2. O principal argumento apresentado por este estudo, e que aparece no parágrafo IV da primeira parte, é que as sagrações episcopais realizadas – não apenas sem a vontade do Papa, mas também e sobretudo contra a sua vontade expressa – são, em si mesmas ou intrinsecamente, um ato mau: “O problema das sagrações de 30 de junho é que elas são contra a vontade explícita daquele por quem toda a jurisdição é dada (principaliter) como a Cabeça visível da Igreja”(1). E este ato é mau, acrescenta o Pe. de Blignières, retomando a substância do estudo do Pe. Bisig, porque prejudica um elemento da fé católica, que é a necessária comunhão hierárquica com os outros bispos católicos, uma comunhão cujo garante é o Bispo de Roma. Mas esse atenta contra essa comunhão por si mesmo ou em seu efeito? É aqui que as inferências dos padres fundadores do movimento Ecclesia Dei podem parecer um pouco precipitadas.

Ato cismático em si mesmo ou desobediência que prepara para um cisma?
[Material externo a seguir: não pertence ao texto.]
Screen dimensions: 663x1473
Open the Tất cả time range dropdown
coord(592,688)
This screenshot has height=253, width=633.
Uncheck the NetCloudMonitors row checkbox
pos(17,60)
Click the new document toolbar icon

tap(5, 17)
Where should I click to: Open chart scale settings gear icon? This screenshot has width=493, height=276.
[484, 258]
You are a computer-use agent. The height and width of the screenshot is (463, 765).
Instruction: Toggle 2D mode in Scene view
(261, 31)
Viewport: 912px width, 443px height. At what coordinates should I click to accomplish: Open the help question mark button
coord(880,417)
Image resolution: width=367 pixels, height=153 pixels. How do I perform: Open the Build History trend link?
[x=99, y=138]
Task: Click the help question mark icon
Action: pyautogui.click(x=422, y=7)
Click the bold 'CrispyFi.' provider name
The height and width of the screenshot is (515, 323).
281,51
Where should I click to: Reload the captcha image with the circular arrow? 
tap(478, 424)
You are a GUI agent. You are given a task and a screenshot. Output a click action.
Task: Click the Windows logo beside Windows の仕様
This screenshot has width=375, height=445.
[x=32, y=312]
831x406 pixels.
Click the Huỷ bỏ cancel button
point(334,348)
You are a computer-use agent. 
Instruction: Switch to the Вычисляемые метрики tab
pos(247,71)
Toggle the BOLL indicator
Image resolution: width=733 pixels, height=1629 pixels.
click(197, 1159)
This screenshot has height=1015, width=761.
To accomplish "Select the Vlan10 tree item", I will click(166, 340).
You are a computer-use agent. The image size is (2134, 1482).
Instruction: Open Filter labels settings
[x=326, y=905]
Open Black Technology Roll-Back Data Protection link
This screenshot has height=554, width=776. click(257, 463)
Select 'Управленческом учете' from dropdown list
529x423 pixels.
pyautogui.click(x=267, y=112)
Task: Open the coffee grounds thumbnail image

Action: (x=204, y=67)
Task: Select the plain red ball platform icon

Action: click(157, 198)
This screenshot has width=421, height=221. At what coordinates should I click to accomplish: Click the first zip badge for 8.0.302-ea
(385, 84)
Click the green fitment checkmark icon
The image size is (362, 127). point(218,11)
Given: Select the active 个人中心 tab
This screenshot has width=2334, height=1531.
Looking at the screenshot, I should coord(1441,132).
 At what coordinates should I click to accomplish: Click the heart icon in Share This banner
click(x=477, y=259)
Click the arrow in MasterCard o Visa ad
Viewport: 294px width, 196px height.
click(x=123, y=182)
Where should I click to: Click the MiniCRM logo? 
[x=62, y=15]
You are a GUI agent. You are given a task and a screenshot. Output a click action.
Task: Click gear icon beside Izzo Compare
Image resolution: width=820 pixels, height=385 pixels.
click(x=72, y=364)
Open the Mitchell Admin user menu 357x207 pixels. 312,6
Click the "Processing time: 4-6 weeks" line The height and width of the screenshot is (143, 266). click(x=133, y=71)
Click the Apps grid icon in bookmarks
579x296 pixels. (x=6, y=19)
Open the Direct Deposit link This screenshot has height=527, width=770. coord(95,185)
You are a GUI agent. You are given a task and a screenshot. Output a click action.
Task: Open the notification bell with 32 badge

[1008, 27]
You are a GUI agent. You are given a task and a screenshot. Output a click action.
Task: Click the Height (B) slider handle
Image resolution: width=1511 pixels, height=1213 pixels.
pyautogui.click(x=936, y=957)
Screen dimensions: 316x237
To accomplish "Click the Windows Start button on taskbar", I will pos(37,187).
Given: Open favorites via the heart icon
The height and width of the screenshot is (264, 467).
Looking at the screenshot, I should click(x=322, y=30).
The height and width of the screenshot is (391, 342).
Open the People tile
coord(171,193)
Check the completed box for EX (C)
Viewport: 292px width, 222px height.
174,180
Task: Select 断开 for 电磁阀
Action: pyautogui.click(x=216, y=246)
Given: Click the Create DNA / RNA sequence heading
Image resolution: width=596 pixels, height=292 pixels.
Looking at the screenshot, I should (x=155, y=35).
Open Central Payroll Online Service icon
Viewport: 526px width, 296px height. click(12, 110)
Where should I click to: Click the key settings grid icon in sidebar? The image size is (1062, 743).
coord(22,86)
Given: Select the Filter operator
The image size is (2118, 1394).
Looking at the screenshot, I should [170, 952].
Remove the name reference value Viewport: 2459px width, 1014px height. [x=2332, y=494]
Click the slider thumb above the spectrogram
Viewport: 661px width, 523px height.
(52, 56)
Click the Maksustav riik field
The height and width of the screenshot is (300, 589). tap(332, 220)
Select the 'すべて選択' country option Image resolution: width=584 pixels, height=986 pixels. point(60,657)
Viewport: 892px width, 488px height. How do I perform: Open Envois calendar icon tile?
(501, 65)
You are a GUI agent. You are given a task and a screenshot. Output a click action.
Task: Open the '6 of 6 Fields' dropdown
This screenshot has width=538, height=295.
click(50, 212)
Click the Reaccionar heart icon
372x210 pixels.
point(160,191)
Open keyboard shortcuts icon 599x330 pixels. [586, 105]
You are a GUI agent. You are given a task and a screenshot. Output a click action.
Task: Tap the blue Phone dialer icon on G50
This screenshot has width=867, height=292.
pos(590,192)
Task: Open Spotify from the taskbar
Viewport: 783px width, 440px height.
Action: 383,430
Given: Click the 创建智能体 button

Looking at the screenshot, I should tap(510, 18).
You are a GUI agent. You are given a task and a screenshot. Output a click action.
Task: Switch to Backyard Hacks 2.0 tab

3. O Motu proprio Ecclesia Dei adflicta qualifica este ato como “cismático” não em si mesmo, mas em sua necessária consequência: “Em si mesmo [in semetipso] tal ato foi uma desobediência ao Romano Pontífice em matéria gravíssima e de importância capital para a unidade da Igreja, como é a ordenação dos bispos, mediante a qual é mantida sacramentalmente a sucessão apostólica. Por isso, tal desobediência ― que traz consigo [secum quae infert](2) uma rejeição prática [repudiatio] do primado do Bispo de Roma, produz como seu efeito [efficit](3) um ato cismático”. Assim, o texto autêntico da Santa Sé, em latim, distingue aqui claramente entre a natureza específica do ato (uma desobediência) e seu efeito (um cisma). Em suma: uma desobediência que levou ao cisma.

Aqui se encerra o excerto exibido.